## WHAT TO PRODUCE
Repeat exactly, and only, the lines of the entries below from the one with "Click the yellow rotate graph icon" through the one with "Select the 09:40", both ends included.

BEGIN

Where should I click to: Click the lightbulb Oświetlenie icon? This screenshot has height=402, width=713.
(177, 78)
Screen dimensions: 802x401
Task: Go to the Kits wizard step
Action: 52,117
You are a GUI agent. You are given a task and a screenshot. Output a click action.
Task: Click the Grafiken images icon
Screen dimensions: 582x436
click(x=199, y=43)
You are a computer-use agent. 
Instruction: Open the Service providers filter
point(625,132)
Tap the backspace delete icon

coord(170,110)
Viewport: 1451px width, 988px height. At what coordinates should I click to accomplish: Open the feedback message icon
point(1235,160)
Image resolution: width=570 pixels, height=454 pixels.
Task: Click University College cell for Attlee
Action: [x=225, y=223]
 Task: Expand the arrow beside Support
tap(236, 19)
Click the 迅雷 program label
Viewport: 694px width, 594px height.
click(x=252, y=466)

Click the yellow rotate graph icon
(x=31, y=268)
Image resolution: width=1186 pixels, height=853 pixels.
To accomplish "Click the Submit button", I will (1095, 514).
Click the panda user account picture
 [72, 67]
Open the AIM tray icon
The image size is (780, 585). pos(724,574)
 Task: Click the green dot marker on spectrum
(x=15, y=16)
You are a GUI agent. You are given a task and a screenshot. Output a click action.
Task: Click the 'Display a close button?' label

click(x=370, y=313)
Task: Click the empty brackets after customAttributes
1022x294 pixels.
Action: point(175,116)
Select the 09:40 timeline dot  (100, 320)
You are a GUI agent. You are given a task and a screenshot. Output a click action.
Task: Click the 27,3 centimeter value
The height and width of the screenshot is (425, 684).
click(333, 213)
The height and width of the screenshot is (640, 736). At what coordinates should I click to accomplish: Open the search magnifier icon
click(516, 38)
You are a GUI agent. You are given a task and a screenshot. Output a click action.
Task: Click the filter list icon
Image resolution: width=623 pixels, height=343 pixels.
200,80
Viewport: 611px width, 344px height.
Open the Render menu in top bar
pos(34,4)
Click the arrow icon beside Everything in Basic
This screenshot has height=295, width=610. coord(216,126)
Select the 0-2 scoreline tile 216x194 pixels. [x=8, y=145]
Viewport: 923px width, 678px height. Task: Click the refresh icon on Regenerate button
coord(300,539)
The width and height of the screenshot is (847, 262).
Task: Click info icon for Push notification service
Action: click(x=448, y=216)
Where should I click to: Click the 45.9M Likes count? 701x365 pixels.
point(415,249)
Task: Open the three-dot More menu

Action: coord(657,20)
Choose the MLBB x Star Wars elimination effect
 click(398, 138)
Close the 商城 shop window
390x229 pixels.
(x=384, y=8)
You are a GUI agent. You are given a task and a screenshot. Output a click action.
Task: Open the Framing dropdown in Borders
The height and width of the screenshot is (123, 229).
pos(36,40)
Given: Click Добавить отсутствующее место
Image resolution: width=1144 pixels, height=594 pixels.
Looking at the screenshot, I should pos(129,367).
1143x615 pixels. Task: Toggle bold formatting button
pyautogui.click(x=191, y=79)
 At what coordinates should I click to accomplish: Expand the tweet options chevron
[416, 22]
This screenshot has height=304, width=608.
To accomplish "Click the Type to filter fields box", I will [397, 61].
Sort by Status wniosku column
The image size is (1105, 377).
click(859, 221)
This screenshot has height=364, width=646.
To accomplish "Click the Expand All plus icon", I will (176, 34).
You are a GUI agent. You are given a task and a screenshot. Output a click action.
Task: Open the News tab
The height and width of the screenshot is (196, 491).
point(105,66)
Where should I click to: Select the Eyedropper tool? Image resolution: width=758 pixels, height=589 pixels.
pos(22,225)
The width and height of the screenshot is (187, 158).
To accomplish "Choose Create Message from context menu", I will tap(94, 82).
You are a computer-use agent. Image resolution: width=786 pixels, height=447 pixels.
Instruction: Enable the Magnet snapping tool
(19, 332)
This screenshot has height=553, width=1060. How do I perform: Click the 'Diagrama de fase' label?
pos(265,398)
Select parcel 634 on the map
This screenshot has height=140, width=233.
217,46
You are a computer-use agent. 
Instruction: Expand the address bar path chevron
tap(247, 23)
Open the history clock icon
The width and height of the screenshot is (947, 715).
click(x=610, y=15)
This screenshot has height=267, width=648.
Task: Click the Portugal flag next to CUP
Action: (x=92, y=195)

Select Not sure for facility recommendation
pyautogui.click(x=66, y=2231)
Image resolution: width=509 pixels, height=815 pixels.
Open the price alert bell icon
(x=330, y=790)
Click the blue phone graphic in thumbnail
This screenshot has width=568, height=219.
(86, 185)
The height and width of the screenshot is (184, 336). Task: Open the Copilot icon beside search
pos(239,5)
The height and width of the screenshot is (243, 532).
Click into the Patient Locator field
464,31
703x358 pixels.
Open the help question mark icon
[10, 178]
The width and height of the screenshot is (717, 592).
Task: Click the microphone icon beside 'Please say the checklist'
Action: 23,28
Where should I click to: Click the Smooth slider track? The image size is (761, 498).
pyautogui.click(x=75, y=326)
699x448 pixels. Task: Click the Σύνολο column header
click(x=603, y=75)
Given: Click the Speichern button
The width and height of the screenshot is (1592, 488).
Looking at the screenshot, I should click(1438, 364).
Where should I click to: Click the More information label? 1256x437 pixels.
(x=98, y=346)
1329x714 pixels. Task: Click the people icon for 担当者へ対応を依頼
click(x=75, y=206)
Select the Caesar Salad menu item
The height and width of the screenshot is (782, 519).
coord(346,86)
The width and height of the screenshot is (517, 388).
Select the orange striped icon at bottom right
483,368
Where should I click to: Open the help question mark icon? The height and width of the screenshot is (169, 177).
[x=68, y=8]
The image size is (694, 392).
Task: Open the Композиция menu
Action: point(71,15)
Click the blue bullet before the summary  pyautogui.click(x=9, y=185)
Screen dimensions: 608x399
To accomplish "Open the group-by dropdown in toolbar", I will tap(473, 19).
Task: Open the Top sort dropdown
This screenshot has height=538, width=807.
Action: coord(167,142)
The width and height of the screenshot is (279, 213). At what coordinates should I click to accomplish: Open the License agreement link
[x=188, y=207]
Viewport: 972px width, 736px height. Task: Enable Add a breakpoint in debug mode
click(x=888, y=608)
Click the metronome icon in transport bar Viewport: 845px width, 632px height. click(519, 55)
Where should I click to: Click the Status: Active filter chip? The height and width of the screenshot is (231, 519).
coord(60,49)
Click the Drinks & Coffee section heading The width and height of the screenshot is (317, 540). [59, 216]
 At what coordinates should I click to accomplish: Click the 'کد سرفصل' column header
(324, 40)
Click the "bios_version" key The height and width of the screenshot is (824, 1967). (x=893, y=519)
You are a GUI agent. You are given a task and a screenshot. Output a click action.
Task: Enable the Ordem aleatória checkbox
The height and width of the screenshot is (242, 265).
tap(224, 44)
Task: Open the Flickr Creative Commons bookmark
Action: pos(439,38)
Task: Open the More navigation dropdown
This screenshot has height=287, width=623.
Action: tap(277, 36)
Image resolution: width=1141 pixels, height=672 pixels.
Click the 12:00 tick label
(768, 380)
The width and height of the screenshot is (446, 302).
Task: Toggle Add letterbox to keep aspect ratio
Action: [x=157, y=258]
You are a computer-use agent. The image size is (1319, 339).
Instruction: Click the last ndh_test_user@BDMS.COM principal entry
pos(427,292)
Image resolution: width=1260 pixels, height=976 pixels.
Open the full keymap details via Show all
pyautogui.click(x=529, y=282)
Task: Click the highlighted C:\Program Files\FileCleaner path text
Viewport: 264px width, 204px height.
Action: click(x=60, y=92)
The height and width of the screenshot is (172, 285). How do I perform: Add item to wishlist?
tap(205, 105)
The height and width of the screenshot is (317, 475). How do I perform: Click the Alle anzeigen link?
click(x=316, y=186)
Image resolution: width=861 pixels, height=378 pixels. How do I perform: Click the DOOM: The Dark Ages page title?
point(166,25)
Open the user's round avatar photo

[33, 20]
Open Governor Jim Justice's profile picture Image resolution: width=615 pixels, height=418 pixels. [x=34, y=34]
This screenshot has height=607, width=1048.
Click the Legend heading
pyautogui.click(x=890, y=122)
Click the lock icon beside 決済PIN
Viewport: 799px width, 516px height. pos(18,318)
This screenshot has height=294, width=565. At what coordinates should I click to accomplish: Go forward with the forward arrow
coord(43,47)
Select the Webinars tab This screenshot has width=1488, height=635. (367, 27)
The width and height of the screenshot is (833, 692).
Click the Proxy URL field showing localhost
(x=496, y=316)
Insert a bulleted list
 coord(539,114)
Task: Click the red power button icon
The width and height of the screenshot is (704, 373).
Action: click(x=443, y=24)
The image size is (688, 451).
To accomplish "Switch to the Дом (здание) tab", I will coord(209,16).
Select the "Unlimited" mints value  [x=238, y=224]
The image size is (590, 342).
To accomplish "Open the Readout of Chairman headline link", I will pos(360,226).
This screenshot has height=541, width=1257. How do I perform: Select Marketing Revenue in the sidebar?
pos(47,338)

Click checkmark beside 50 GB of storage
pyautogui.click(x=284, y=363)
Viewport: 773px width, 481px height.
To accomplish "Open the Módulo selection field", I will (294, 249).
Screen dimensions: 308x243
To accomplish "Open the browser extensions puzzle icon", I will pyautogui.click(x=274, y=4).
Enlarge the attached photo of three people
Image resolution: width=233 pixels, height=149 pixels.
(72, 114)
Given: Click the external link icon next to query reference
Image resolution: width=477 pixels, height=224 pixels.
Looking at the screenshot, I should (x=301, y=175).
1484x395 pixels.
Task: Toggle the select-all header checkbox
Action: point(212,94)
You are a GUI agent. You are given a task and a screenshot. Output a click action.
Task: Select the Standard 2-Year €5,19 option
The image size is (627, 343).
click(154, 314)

END

## RESPONSE TO THIS EXERCISE
Click the yellow rotate graph icon
(x=31, y=268)
Image resolution: width=1186 pixels, height=853 pixels.
To accomplish "Click the Submit button", I will (1095, 514).
Click the panda user account picture
 [72, 67]
Open the AIM tray icon
The image size is (780, 585). pos(724,574)
 Task: Click the green dot marker on spectrum
(x=15, y=16)
You are a GUI agent. You are given a task and a screenshot. Output a click action.
Task: Click the 'Display a close button?' label

click(x=370, y=313)
Task: Click the empty brackets after customAttributes
1022x294 pixels.
Action: point(175,116)
Select the 09:40 timeline dot  (100, 320)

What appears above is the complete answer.